Time course of bronchial cell inflammation following exposure to diesel particulate matter using a modified EAVES.

Electrostatic deposition of particles onto the surface of well-differentiated airway cells is a rapid and efficient means to screen for toxicity associated with exposure to fine and ultrafine particulate air pollution. This work describes the development and application of an electrostatic aerosol in vitro exposure system (EAVES) with increased throughput and ease-of-use. The modified EAVES accommodates standard tissue culture plates and uses an alternating electric field to deposit a net neutral charge of aerosol onto air-interface cell cultures. Using this higher-throughput design, we were able to examine the time-course (1, 3, 6, 9, and 24 h post-exposure) of transcript production and cytotoxicity in well-differentiated human bronchial cells exposed to diesel particulate matter at levels of 'real-world' significance. Statistically significant responses were observed at exposure levels (∼0.4 µg/cm(2)) much lower than typically reported in vitro using traditional submerged/resuspended techniques. Levels of HO-1, IL-8, CYP1A1, COX-2, and HSP-70 transcripts increased immediately following diesel particulate exposure and persisted for several hours; cytotoxicity was increased at 24h. The modified EAVES provides a platform for higher throughput, more efficient and representative testing of aerosol toxicity in vitro.

Oxidative stress and aromatic hydrocarbon response of human bronchial epithelial cells exposed to petro- or biodiesel exhaust treated with a diesel particulate filter.

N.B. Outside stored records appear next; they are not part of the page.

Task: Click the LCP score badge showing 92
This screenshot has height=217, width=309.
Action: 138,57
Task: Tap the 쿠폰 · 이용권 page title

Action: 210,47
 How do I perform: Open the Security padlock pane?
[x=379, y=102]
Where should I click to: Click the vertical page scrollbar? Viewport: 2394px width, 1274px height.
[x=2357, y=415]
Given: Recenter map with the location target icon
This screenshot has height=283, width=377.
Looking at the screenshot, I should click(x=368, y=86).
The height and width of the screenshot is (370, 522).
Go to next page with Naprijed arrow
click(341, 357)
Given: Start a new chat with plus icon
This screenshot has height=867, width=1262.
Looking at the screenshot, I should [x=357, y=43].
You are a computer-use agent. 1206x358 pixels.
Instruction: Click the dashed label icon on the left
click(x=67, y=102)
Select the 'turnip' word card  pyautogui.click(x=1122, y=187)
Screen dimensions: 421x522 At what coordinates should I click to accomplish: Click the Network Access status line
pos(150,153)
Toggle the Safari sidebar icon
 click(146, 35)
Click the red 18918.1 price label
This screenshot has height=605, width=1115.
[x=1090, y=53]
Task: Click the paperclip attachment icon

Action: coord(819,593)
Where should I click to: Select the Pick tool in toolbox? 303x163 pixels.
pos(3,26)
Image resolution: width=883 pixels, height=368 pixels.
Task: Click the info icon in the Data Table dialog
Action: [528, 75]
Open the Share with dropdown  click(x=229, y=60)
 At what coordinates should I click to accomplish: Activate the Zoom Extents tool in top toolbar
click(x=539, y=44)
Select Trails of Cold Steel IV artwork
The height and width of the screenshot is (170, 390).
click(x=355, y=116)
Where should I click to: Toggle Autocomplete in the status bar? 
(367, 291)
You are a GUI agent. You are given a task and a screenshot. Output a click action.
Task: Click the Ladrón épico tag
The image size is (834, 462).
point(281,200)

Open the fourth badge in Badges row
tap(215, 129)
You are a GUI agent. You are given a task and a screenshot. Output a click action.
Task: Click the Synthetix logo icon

The composition of diesel exhaust has changed over the past decade due to the increased use of alternative fuels, like biodiesel, and to new regulations on diesel engine emissions. Given the changing nature of diesel fuels and diesel exhaust emissions, a need exists to understand the human health implications of switching to "cleaner" diesel engines run with particulate filters and engines run on alternative fuels like biodiesel. We exposed well-differentiated normal human bronchial epithelial cells to fresh, complete exhaust from a diesel engine run (1) with and without a diesel particulate filter and (2) using either traditional petro- or alternative biodiesel. Despite the lowered emissions in filter-treated exhaust (a 91-96% reduction in mass), significant increases in transcripts associated with oxidative stress and polycyclic aromatic hydrocarbon response were observed in all exposure groups and were not significantly different between exposure groups. Our results suggest that biodiesel and filter-treated diesel exhaust elicits as great, or greater a cellular response as unfiltered, traditional petrodiesel exhaust in a representative model of the bronchial epithelium.